Diante deste quadro alarmante sobre a situação do DM, tem-se buscado compreender causas ou fatores determinantes, passo fundamental na tentativa de reverter a progressão desta epidemia. Parte desta pode ser atribuída ao aumento global da expectativa de vida, observado inclusive no Brasil, segundo o IBGE. Isso tem ocorrido principalmente devido à redução da mortalidade infantil, o que também implica em aumento do percentual de casos de DM, de acordo com dados do censo de 2005, contidos no http://www.ibge.org.br.
Não cabe aqui citar os avanços na identificação de fatores causais do DM-2 mas é fundamental que se reforce o papel definitivo do estilo de vida moderno que implica em acúmulo de adiposidade corporal, sendo especialmente deletério na região visceral. Como contraprova para a importância do estilo de vida para o risco de DM, estudos de grande porte, conduzidos em diferentes partes do mundo, provaram que hábitos de vida mais saudáveis (dieta balanceada, rica em fibras, visando peso corporal realisticamente adequado, associada a atividade física de, pelo menos, 150 minutos semanais) são capazes - em indivíduos pré-diabéticos - de reduzir seu risco de DM em 58%.
Mais interessante ainda foi a observação no estudo desenvolvido pelo Diabetes Prevention Program Research Group, conduzido nos EUA, no qual a tentativa de prevenção farmacológica da doença, por meio da metformina, trouxe resultados piores que os observados com a mudança do estilo de vida, com reduções no risco de DM de 31% e 58%, respectivamente.
A literatura dispõe de amplas evidências sobre a relevância do bom controle glicêmico e dos demais fatores de risco cardiovascular na prevenção das complicações. Em se tratando do DM-2, o UKPDS, que no século passado questionou se a eficácia do controle glicêmico na preveniria as complicações crônicas diabéticas, foi, até certo ponto frustrante. Isto porque, apesar de comprovar significantes benefícios do controle da glicemia na prevenção da microangiopatia (retino e nefropatia) - à semelhança do previamente documentado em portadores de DM-1 no DCCT - não demonstrou redução de eventos cardiovasculares e morte. Ponderações sobre estes resultados foram diversas na literatura e as razões para tais achados foram em parte explicadas.
Outro marco importante na prevenção secundária foi a divulgação do estudo Steno-2 que convenceu a sociedade científica da necessidade de se tratar intensivamente os múltiplos fatores de risco (níveis glicêmicos, pressóricos, perfil lipídico e a microalbuminúria) para obter redução significante também dos eventos cardiovasculares e mortalidade em indivíduos com DM-2. Tal programa de tratamento intensivo dos múltiplos fatores de risco em pacientes com DM-2 e microalbuminúria reduz o risco de eventos cardiovasculares e microvasculares em cerca de 50%.
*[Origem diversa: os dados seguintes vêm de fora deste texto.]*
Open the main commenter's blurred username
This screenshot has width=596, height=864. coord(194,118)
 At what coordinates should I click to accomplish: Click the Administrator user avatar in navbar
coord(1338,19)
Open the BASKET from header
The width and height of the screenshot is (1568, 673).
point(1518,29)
Há consenso de que o indivíduo diabético é de altíssimo risco cardiovascular, comparável àquele não-diabético que já apresentou um infarto do miocárdio. O estudo de Haffner e colaboradores mostrou que a incidência de infarto agudo do miocárdio em indivíduos diabéticos sem história prévia de doença arterial coronariana (DAC) é similar àquela dos indivíduos não diabéticos com história prévia de DAC.
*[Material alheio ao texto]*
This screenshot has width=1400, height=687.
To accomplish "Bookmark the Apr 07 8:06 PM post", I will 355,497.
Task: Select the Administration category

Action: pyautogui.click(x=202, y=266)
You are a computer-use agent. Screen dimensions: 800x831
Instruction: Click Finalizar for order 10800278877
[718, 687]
Dessa forma, justificam-se as metas rigorosas em termos de valores de glicemia (jejum e pós-prandial), hemoglobina glicada, pressão arterial e lipoproteínas estabelecidas por sociedades científicas como a SBD, American Diabetes Association e American Heart Association.
O estudo DECODE avaliou a correlação entre a tolerância à glicose e a mortalidade, fornecendo convincentes evidências sobre a importância de se obter também a normalização da glicemia pós-prandial como uma das metas importantes para a redução do risco cardiovascular.